Start of THE DATA
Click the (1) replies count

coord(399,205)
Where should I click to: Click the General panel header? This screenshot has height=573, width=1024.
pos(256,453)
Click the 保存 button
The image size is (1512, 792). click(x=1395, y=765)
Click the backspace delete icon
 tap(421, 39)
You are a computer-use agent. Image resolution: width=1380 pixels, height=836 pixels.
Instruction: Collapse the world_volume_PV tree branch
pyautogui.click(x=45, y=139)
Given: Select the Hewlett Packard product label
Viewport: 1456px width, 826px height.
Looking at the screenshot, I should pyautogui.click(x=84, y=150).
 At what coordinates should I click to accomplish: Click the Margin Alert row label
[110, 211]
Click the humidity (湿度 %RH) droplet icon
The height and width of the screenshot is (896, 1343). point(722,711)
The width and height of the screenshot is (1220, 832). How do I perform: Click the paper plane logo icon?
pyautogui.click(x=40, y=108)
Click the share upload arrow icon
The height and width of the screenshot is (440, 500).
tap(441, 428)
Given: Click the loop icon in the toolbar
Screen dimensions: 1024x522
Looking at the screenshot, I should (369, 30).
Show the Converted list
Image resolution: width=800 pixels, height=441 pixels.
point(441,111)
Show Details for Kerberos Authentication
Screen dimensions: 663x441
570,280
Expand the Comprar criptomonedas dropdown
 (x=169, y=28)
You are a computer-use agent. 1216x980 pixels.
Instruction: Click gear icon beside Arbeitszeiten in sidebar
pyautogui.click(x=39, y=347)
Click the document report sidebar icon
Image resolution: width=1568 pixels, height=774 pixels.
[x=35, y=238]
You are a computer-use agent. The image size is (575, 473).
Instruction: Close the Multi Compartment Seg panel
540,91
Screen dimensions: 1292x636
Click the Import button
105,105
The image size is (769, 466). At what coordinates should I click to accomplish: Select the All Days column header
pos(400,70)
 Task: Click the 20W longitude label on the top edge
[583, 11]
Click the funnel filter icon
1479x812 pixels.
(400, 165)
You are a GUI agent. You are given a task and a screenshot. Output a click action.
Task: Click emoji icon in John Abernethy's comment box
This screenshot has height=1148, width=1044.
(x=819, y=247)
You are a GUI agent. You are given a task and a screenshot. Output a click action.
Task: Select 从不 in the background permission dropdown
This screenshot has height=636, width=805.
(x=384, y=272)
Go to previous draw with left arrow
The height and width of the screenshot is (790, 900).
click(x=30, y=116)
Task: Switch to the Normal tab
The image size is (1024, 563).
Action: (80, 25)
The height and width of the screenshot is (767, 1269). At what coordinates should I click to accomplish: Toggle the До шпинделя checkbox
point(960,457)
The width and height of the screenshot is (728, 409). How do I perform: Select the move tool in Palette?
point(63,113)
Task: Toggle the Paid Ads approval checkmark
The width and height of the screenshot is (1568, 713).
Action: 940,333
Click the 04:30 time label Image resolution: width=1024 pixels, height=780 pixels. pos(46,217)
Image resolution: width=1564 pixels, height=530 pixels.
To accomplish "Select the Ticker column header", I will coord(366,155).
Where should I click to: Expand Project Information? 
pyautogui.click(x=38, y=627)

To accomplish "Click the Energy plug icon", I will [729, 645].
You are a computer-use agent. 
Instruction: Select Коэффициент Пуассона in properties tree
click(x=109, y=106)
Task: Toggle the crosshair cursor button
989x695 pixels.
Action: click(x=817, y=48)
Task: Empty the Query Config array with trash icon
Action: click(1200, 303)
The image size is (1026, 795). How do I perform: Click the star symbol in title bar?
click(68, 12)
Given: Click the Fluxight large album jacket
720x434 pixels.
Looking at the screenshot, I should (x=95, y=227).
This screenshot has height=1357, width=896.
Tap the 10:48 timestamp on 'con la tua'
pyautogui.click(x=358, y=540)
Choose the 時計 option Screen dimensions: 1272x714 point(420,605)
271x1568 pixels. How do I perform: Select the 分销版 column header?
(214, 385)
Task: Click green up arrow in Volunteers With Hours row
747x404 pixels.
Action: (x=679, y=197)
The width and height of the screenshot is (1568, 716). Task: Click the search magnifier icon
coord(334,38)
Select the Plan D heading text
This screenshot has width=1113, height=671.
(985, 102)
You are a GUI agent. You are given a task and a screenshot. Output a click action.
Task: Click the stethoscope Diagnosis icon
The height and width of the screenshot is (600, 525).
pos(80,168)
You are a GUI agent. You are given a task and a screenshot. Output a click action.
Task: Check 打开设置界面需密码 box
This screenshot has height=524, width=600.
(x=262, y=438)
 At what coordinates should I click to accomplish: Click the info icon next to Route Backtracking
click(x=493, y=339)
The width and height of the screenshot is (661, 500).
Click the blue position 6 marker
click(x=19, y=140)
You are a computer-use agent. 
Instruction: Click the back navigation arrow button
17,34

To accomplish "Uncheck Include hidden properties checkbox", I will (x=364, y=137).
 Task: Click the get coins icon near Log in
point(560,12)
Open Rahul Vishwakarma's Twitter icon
End of THE DATA
WHAT YOU WILL DO: Every entry is to be repeated exactly as it stands.

TASK RESPONSE:
Click the (1) replies count

coord(399,205)
Where should I click to: Click the General panel header? This screenshot has height=573, width=1024.
pos(256,453)
Click the 保存 button
The image size is (1512, 792). click(x=1395, y=765)
Click the backspace delete icon
 tap(421, 39)
You are a computer-use agent. Image resolution: width=1380 pixels, height=836 pixels.
Instruction: Collapse the world_volume_PV tree branch
pyautogui.click(x=45, y=139)
Given: Select the Hewlett Packard product label
Viewport: 1456px width, 826px height.
Looking at the screenshot, I should pyautogui.click(x=84, y=150).
 At what coordinates should I click to accomplish: Click the Margin Alert row label
[110, 211]
Click the humidity (湿度 %RH) droplet icon
The height and width of the screenshot is (896, 1343). point(722,711)
The width and height of the screenshot is (1220, 832). How do I perform: Click the paper plane logo icon?
pyautogui.click(x=40, y=108)
Click the share upload arrow icon
The height and width of the screenshot is (440, 500).
tap(441, 428)
Given: Click the loop icon in the toolbar
Screen dimensions: 1024x522
Looking at the screenshot, I should (369, 30).
Show the Converted list
Image resolution: width=800 pixels, height=441 pixels.
point(441,111)
Show Details for Kerberos Authentication
Screen dimensions: 663x441
570,280
Expand the Comprar criptomonedas dropdown
 (x=169, y=28)
You are a computer-use agent. 1216x980 pixels.
Instruction: Click gear icon beside Arbeitszeiten in sidebar
pyautogui.click(x=39, y=347)
Click the document report sidebar icon
Image resolution: width=1568 pixels, height=774 pixels.
[x=35, y=238]
You are a computer-use agent. The image size is (575, 473).
Instruction: Close the Multi Compartment Seg panel
540,91
Screen dimensions: 1292x636
Click the Import button
105,105
The image size is (769, 466). At what coordinates should I click to accomplish: Select the All Days column header
pos(400,70)
 Task: Click the 20W longitude label on the top edge
[583, 11]
Click the funnel filter icon
1479x812 pixels.
(400, 165)
You are a GUI agent. You are given a task and a screenshot. Output a click action.
Task: Click emoji icon in John Abernethy's comment box
This screenshot has height=1148, width=1044.
(x=819, y=247)
You are a GUI agent. You are given a task and a screenshot. Output a click action.
Task: Select 从不 in the background permission dropdown
This screenshot has height=636, width=805.
(x=384, y=272)
Go to previous draw with left arrow
The height and width of the screenshot is (790, 900).
click(x=30, y=116)
Task: Switch to the Normal tab
The image size is (1024, 563).
Action: (80, 25)
The height and width of the screenshot is (767, 1269). At what coordinates should I click to accomplish: Toggle the До шпинделя checkbox
point(960,457)
The width and height of the screenshot is (728, 409). How do I perform: Select the move tool in Palette?
point(63,113)
Task: Toggle the Paid Ads approval checkmark
The width and height of the screenshot is (1568, 713).
Action: 940,333
Click the 04:30 time label Image resolution: width=1024 pixels, height=780 pixels. pos(46,217)
Image resolution: width=1564 pixels, height=530 pixels.
To accomplish "Select the Ticker column header", I will coord(366,155).
Where should I click to: Expand Project Information? 
pyautogui.click(x=38, y=627)

To accomplish "Click the Energy plug icon", I will [729, 645].
You are a computer-use agent. 
Instruction: Select Коэффициент Пуассона in properties tree
click(x=109, y=106)
Task: Toggle the crosshair cursor button
989x695 pixels.
Action: click(x=817, y=48)
Task: Empty the Query Config array with trash icon
Action: click(1200, 303)
The image size is (1026, 795). How do I perform: Click the star symbol in title bar?
click(68, 12)
Given: Click the Fluxight large album jacket
720x434 pixels.
Looking at the screenshot, I should (x=95, y=227).
This screenshot has height=1357, width=896.
Tap the 10:48 timestamp on 'con la tua'
pyautogui.click(x=358, y=540)
Choose the 時計 option Screen dimensions: 1272x714 point(420,605)
271x1568 pixels. How do I perform: Select the 分销版 column header?
(214, 385)
Task: Click green up arrow in Volunteers With Hours row
747x404 pixels.
Action: (x=679, y=197)
The width and height of the screenshot is (1568, 716). Task: Click the search magnifier icon
coord(334,38)
Select the Plan D heading text
This screenshot has width=1113, height=671.
(985, 102)
You are a GUI agent. You are given a task and a screenshot. Output a click action.
Task: Click the stethoscope Diagnosis icon
The height and width of the screenshot is (600, 525).
pos(80,168)
You are a GUI agent. You are given a task and a screenshot. Output a click action.
Task: Check 打开设置界面需密码 box
This screenshot has height=524, width=600.
(x=262, y=438)
 At what coordinates should I click to accomplish: Click the info icon next to Route Backtracking
click(x=493, y=339)
The width and height of the screenshot is (661, 500).
Click the blue position 6 marker
click(x=19, y=140)
You are a computer-use agent. 
Instruction: Click the back navigation arrow button
17,34

To accomplish "Uncheck Include hidden properties checkbox", I will (x=364, y=137).
 Task: Click the get coins icon near Log in
point(560,12)
Open Rahul Vishwakarma's Twitter icon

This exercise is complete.